OBJECTIVE To restore the bactericidal efficacy of antimicrobial drugs by removing the multi-drug resistance genes IMP-4 and KPC-2 using the CRISPR/Cas9 system.

METHODS The CRISPR/Cas9 plasmid was constructed using molecular cloning method. The competent cells of drug-resistant bacteria were prepared, and the CRISPR/Cas9 system was delivered to the drug-resistant bacteria by plasmid transformation. Bacterial colony polymerase chain reaction (PCR) was used to detect the presence of drug resistance genes. The clearance efficiency of each CRISPR/Cas9 target for drug resistance genes was determined by real-time fluorescence quantitative PCR (RT-qPCR). Drug sensitive phenotypes of bacteria were determined by Sensititre drug sensitive plate and E-test drug sensitive strip.

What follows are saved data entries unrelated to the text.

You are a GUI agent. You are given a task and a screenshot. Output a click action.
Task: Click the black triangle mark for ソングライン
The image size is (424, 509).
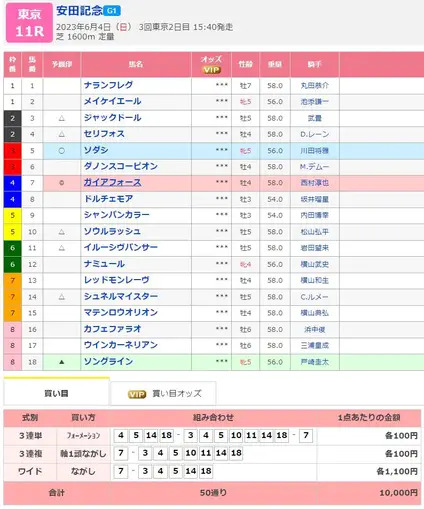[x=62, y=362]
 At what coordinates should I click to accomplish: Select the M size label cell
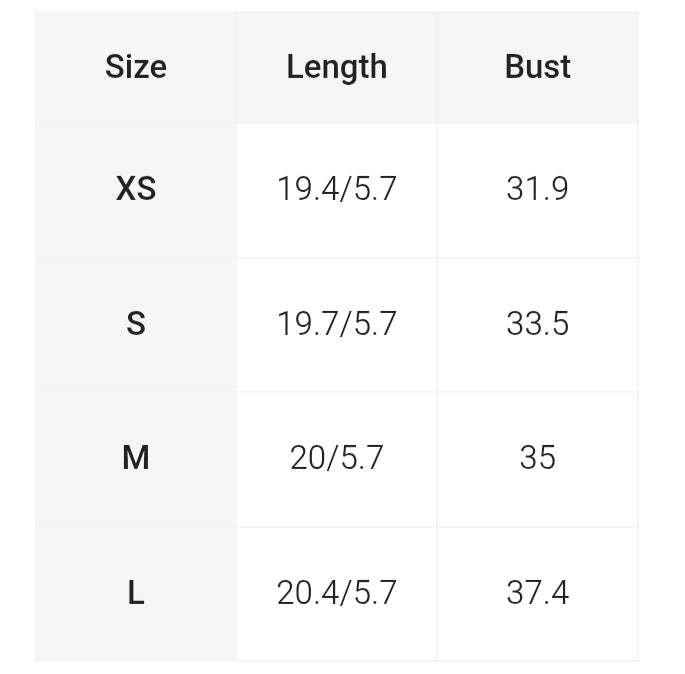[136, 458]
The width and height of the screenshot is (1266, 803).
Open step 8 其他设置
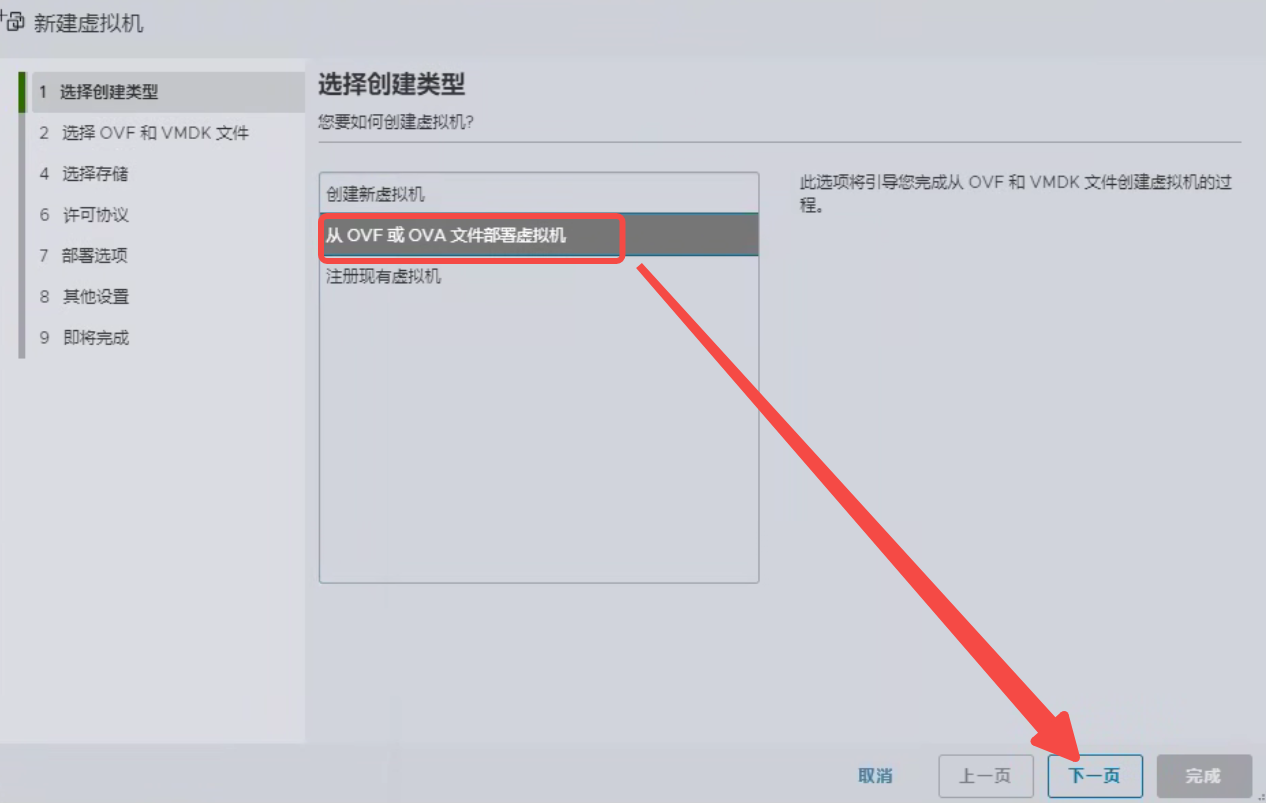pos(95,297)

RESULTS The CRISPR/Cas9 plasmids carrying the target spacer was constructed for IMP-4 and KPC-2. The results of colony counting showed that the drug-resistant genes were eradicated by CRISPR/Cas9 system, and the clearance rate was 100.00% (5/5). The relative quantitative analysis of bacterial drug resistance genes showed that the clearance efficiency of each target site reached 99.9% within 24 hours. Drug sensitivity test results showed that the bacteria in the experimental group restored their sensitivity to antibiotics, while the bacteria in the control group remained resistant to antibiotics. In the E-test strip experiment, the minimum inhibitory concentration (MIC) of piperacillin in the experimental group was reduced by about 204.8 times compared with the control group (P＜0.05), which restored the bacterial susceptibility to the antimicrobial drug. The CRISPR/Cas9 system was able to block bacterial acquisition of drug-resistant plasmids through the transformation pathway, and the efficiency of blockage was as high as 99.9% (P＜0.05).

CONCLUSION The rapid removal of bacterial drug-resistant genes IMP-4 and KPC-2 to restore the bacterial efficacy of antimicrobial drugs using the CRISPR/Cas9 system demonstrated great clinical application value.